Configure kdump with SSH

Test System

NAME="Rocky Linux"
VERSION="9.4 (Blue Onyx)"
ID="rocky"
ID_LIKE="rhel centos fedora"
VERSION_ID="9.4"
PLATFORM_ID="platform:el9"
PRETTY_NAME="Rocky Linux 9.4 (Blue Onyx)"
ANSI_COLOR="0;32"
LOGO="fedora-logo-icon"
CPE_NAME="cpe:/o:rocky:rocky:9::baseos"
HOME_URL="https://rockylinux.org/"
BUG_REPORT_URL="https://bugs.rockylinux.org/"
SUPPORT_END="2032-05-31"
ROCKY_SUPPORT_PRODUCT="Rocky-Linux-9"
ROCKY_SUPPORT_PRODUCT_VERSION="9.4"
REDHAT_SUPPORT_PRODUCT="Rocky Linux"
REDHAT_SUPPORT_PRODUCT_VERSION="9.4"
Rocky Linux release 9.4 (Blue Onyx)
Rocky Linux release 9.4 (Blue Onyx)
Rocky Linux release 9.4 (Blue Onyx)

Setup for SSH

On the Crashing System

  • Install kdump
dnf install -y kexec-tools
  • To be sure you are at the default config run kdumpctl reset-crashkernel --kernel=ALL
  • Configure kdump with /vim /etc/kdump.conf and add the below:
# Specify the path where the vmcore should be saved on the remote machine
path /var/crash

# Specify the SSH target
ssh root@172.16.192.128

# Specify the SSH key (optional, if not using the default key)
sshkey /root/.ssh/id_rsa

# Core collector to capture the dump, with the -F option
core_collector makedumpfile -F -l --message-level 7 -d 31
  • Make sure the grub config is set up correctly in /etc/default/grub. You should see something like the below.
GRUB_CMDLINE_LINUX="crashkernel=1G-4G:192M,4G-64G:256M,64G-:512M rd.lvm.lv=rl/root"
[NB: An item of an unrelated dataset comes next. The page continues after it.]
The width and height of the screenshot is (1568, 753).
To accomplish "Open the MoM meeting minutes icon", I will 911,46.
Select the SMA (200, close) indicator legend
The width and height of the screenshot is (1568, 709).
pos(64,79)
What this means - crashkernel: This parameter reserves memory for the crash kernel, which is used by kdump to capture memory dumps in case of a crash. - 1G-4G:192M: For systems with total RAM between 1 GB and 4 GB, 192 MB is reserved for the crash kernel. - 4G-64G:256M: For systems with total RAM between 4 GB and 64 GB, 256 MB is reserved for the crash kernel. - 64G-:512M: For systems with more than 64 GB of RAM, 512 MB is reserved for the crash kernel.
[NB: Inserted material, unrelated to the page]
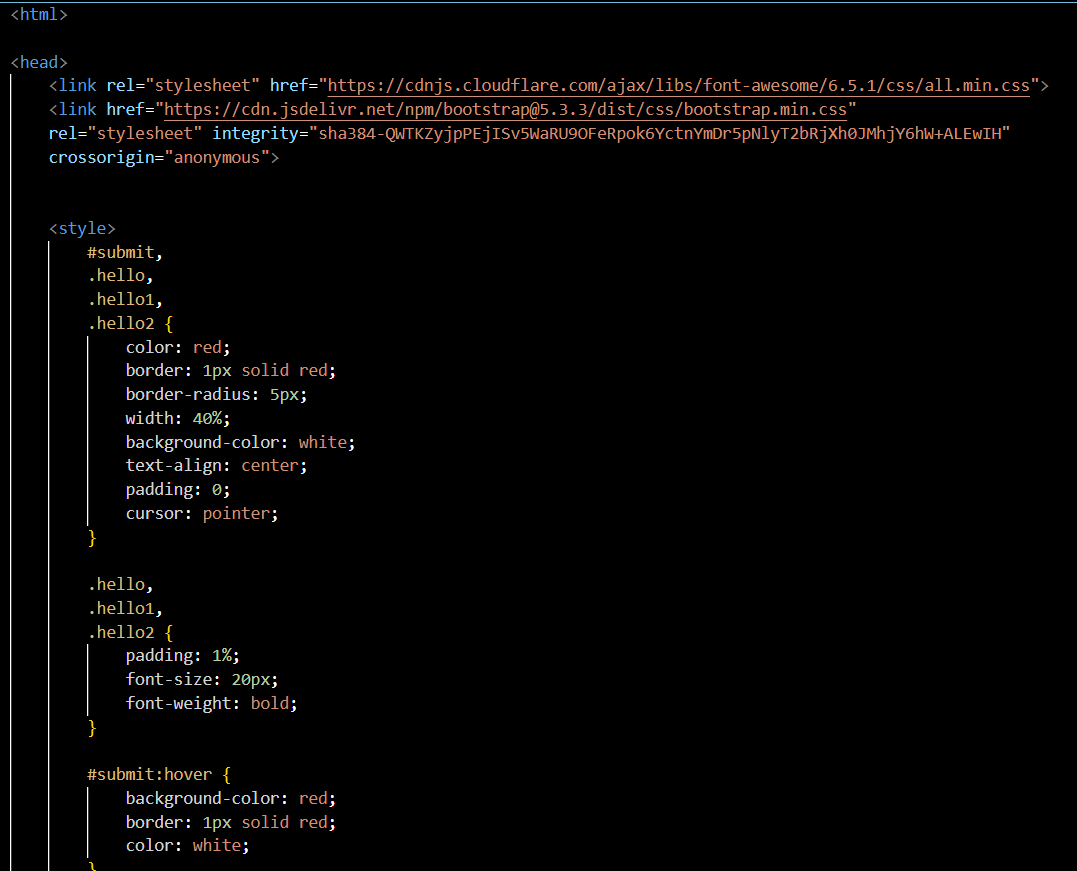Place cursor on the head tag
1077x871 pixels.
[x=39, y=62]
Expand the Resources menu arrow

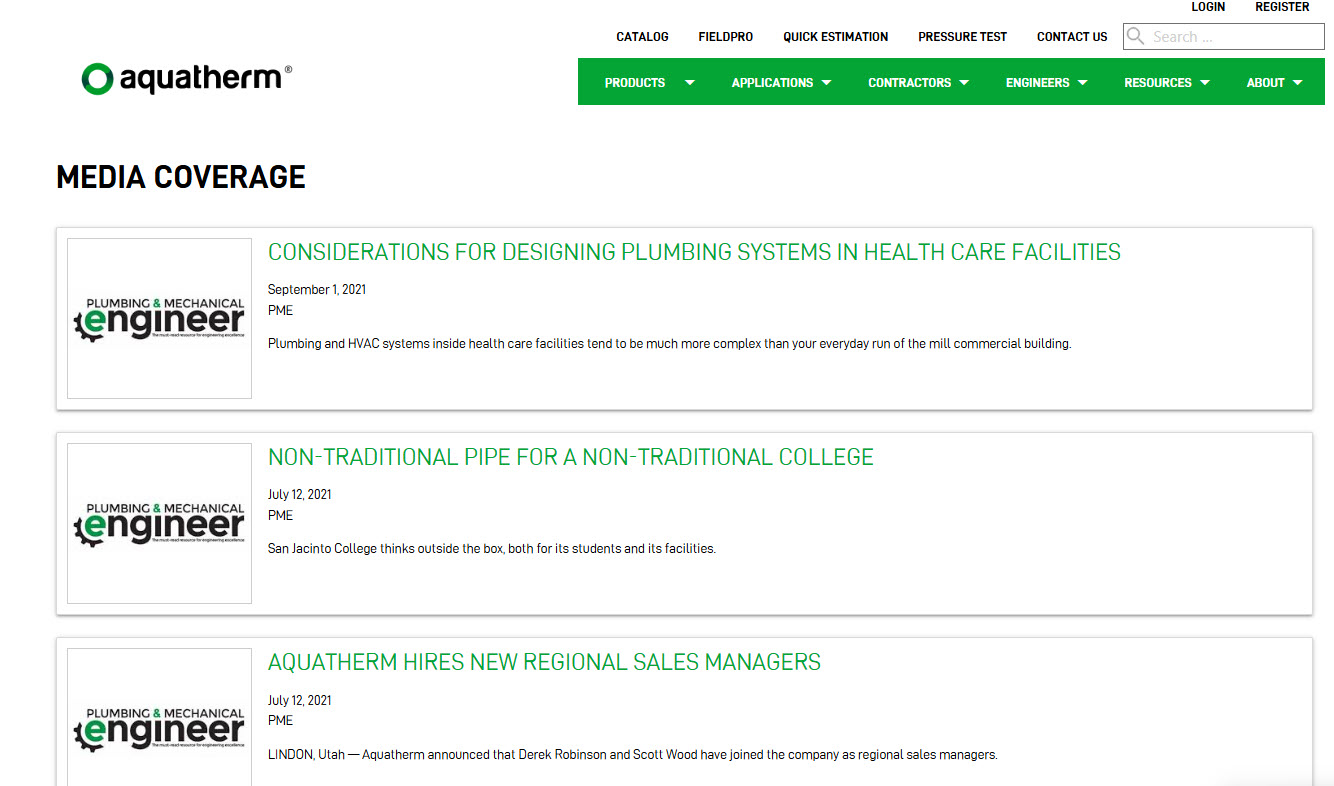1205,83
  • You can make sure kdump is running with systemctl status kdump
  • Next we need to make sure SSH is setup. Do the following on the machine you are debugging:
ssh-keygen -t rsa -b 2048
ssh-copy-id root@172.16.192.128  # Update this with your information
ssh root@172.16.192.128  # Run a quick test to make sure it worked

Test kdump

I triggered a kernel dump with echo c > /proc/sysrq-trigger

Interpreting the Files

  • Install crash with dnf install -y crash
  • The dumps show up on the remote host:
[root@patches 172.16.192.129-2024-07-23-15:13:11]# ls
download.sh  kernel-debuginfo-5.14.0-427.24.1.el9_4.x86_64.rpm  kexec-dmesg.log  vmcore-dmesg.txt  vmcore.flat
  • What did suck a bit is that Rocky appears to have a bug in their build system where kernel-debuginfo-common is missing from their build platform so I haven't had the chance to go through the dumps. See this bug.
  • Also unfortunately, the fix the dev in that post mentioned, doesn't work; I tried it. Even manually searching the repository I couldn't find the right package so I'll need to test on RHEL or something.